Pour répondre à la question de Robin Langlois, sur les verts, je pense que si Europe écologie ne décolle pas c'est les candidats qui sont à la tête du parti, qui ne suscite pas une vive attention sur leurs propositions, c' est le cas d’Éva Joly son programme il avance sur place. A en croire que les écologistes n'aime pas la politique,et qu'il faut participer aux élections parce que c'est un devoir pour tous les partis politique malgré le faite qu'il n'obtienne que des résultats dérisoires et pourtant l'écologie c'est l'avenir c'est ce que l'on remarque dans beaucoup de pays.Il faut mettre une personne comme daniel Cohen Bendit, c'est jean Luc Mélenchons chez les verts,je ne dit pas qu'il gagnera toutes les élections mais qu'il redonnera un dynamisme au vert et une autre propulsion à la gauche(on sentira la touche verte chez la gauche, qu'on avait du mal à percevoir avec les anciens candidats, il a plus de chance de réussir la ou les autres ont échoué).
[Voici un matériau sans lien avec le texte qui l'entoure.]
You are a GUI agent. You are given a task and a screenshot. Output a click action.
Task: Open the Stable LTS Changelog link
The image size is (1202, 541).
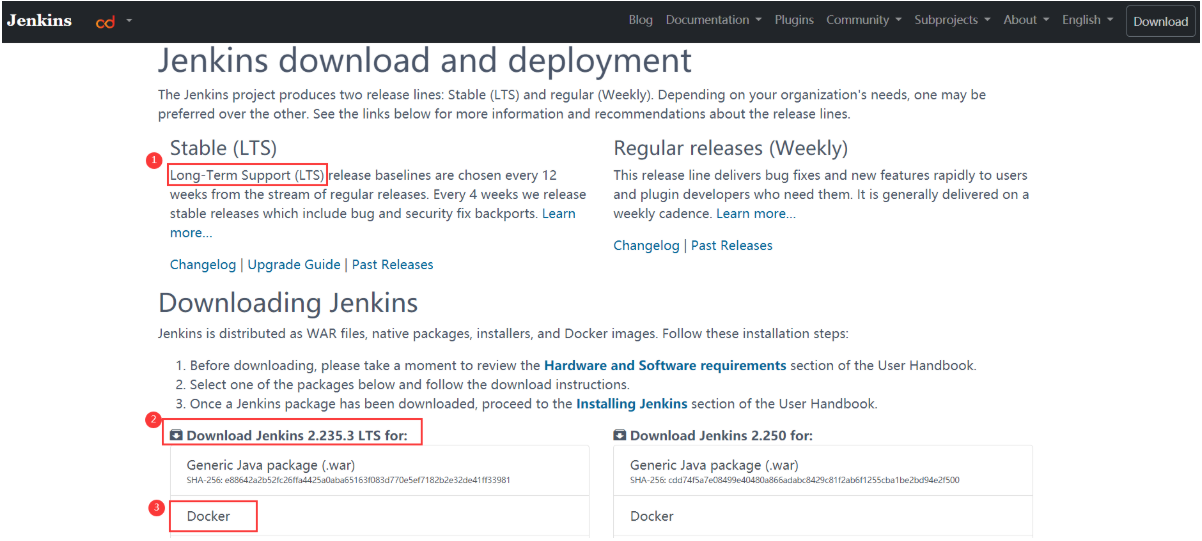point(203,265)
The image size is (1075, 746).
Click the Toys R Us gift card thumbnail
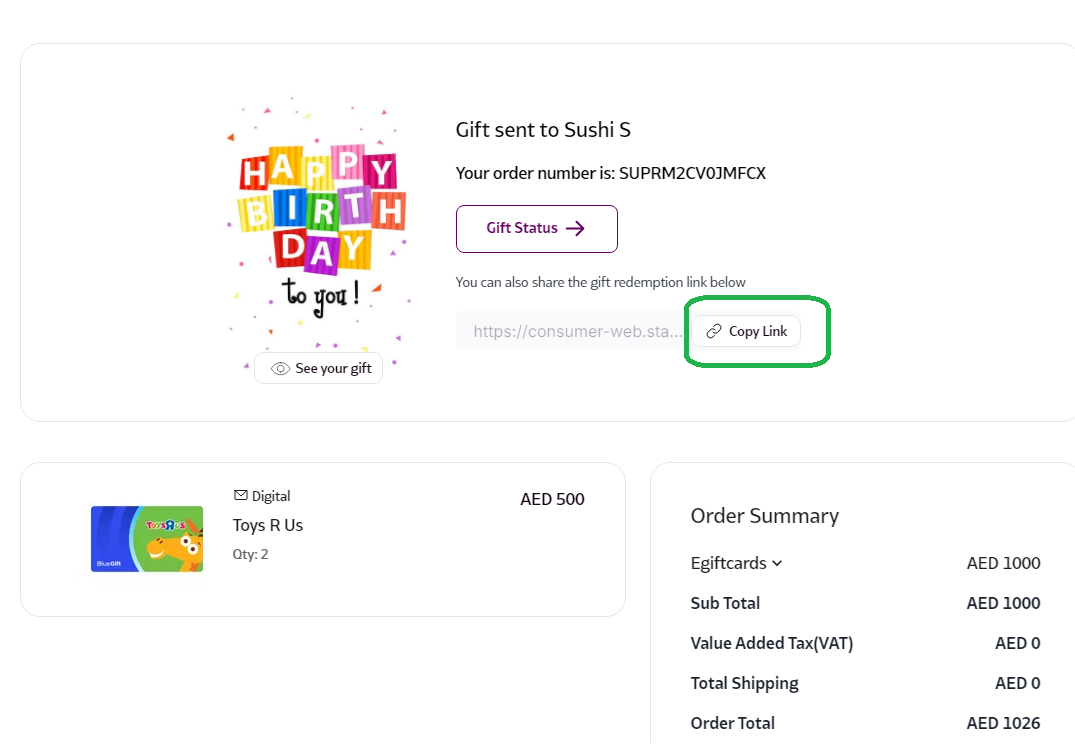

Quand les verts comprendrons que c'est ce type de candidat qu'il leur faut ?

Emeline a dit…

Ne pensez-vous pas que la radicalisation du débat (amalgames, etc.) est dans l'intérêt de Nicolas Sarkozy de façon à ce qu'il puisse se retrouver face à Marine Le Pen ou Jean-Luc Mélenchon au second tour (ce qui lui assurerait une large victoire) ?

Jérôme Grondeux a dit…

Je ne crois pas que cela soit possible maintenant. Il est certain que Nicolas Sarkozy avait de toute manière intérêt à cliver pour casser l'image consensuelle de François Hollande.